:: Task to complete ::
Give back every entry, exactly as written.

:: Exercise material ::
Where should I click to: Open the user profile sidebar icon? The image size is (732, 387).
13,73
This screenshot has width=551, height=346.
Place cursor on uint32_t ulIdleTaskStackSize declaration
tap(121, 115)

:: Exercise output ::
Where should I click to: Open the user profile sidebar icon? The image size is (732, 387).
13,73
This screenshot has width=551, height=346.
Place cursor on uint32_t ulIdleTaskStackSize declaration
tap(121, 115)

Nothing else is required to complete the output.